Still, many told the same story: the meteoric rise of SaaS tools left them unsure of where their data is moving and living. The migration of data off of corporate servers and into the cloud resulted in a loss of visibility and control. Even teams with established data protection programs strive for better visibility on the network. They are all asking the same types of questions:

  • Where is the data going?
  • Are uploads and downloads moving to and from corporate or personal SaaS instances?
  • What applications are storing sensitive data?
  • Who has access to those applications?
  • Can we see and block large downloads from file repositories?

Many customers seem to feel as though they have fallen behind because they haven’t solved these problems — and yet many customers are reporting the exact same story. However, these struggles do not mean anyone is behind — just that a better solution is needed. This told us that building a DLP product was the right choice, but why build it within Cloudflare One?

Launching In-Line Data Loss Prevention

How Data Loss Prevention ties in to Zero Trust

A Zero Trust network architecture is fundamentally designed to secure your data. By checking every attempt to access a protected app, machine, or remote desktop, your data is protected on the basis of identity and device posture. With DNS and HTTP filtering, your data is protected based on content category and reputation. By adding an API-driven CASB, your data is protected based on your applications’ configurations, too.

With each piece of the architecture, your data is protected based on a new identifier. The identifiers above help you understand: who accessed the data, who owned the device that accessed it, where the data went, and how the destination was configured. However, what was the data that was moved?

Data Loss Prevention enables you to protect your data based on its characteristics, or what it is. For example, sensitive or confidential data can be identified a number of ways, such as keywords, patterns, or file types. These indicators help you understand the information being transmitted across or out of the network.

With DLP embedded in Cloudflare One, you can combine these identifiers to create rules catered to your organization. You get to specify the who, how, where, and what that meets your needs. We aim to deliver a comprehensive, detailed understanding of your network and your data, as well as allow you to easily implement protection.

How It Works

First: Identify the Data

DLP Profiles are being added to the Zero Trust dashboard. These profiles are where you define what data you want to protect. You will be able to add keywords and craft regexes to identify the presence of sensitive data. Profiles for common detections, such as credit card numbers, will be provided by Cloudflare.

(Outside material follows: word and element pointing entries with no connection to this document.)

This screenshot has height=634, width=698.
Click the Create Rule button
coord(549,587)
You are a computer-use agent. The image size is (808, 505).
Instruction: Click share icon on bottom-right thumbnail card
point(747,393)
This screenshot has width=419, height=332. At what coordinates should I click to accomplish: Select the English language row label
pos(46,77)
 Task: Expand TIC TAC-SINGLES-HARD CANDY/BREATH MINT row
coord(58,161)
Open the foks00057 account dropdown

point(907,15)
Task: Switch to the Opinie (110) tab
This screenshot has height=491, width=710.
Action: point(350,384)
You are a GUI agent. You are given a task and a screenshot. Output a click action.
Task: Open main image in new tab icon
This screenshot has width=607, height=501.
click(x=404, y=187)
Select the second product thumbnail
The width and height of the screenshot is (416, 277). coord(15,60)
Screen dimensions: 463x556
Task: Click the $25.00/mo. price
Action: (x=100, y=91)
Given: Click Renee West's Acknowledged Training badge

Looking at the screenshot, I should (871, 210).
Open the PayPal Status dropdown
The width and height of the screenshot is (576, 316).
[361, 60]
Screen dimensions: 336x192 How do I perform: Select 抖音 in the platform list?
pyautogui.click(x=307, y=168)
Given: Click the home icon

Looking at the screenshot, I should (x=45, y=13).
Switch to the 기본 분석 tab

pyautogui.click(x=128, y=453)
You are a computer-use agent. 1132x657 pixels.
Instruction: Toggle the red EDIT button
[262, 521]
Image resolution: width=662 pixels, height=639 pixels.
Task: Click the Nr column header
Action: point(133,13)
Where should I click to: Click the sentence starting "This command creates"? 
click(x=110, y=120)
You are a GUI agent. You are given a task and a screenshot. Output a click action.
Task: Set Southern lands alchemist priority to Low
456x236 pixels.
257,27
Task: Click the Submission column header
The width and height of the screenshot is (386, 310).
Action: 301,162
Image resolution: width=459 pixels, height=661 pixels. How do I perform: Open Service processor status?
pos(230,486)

Next: Create an HTTP Policy

After configuring a DLP Profile, you can then create a Cloudflare Gateway HTTP policy to allow or block the sensitive data from leaving your organization. Gateway will parse and scan your HTTP traffic for strings matching the keywords or regexes specified in the DLP profile.

Why Cloudflare

We know DLP is a big challenge to do comprehensively, and at scale. Those are the types of problems we excel at. Our network securely delivers traffic to 95% of the world’s Internet connected population within 50ms. It also supports our market leading products that send and protect customer traffic at unimaginable speed and scale. We are using that powerful network and our experience solving problems like this to take on Data Loss Prevention, and we’re very excited by our results

Join the waitlist

We are launching a closed beta of our Data Loss Prevention product. If you’re interested in early access, you can join the waitlist today by filling out this form.

What’s next?

We’re just getting started with DLP! We already have many plans for growth and integration with other Cloudflare One products, such as Remote Browser Isolation.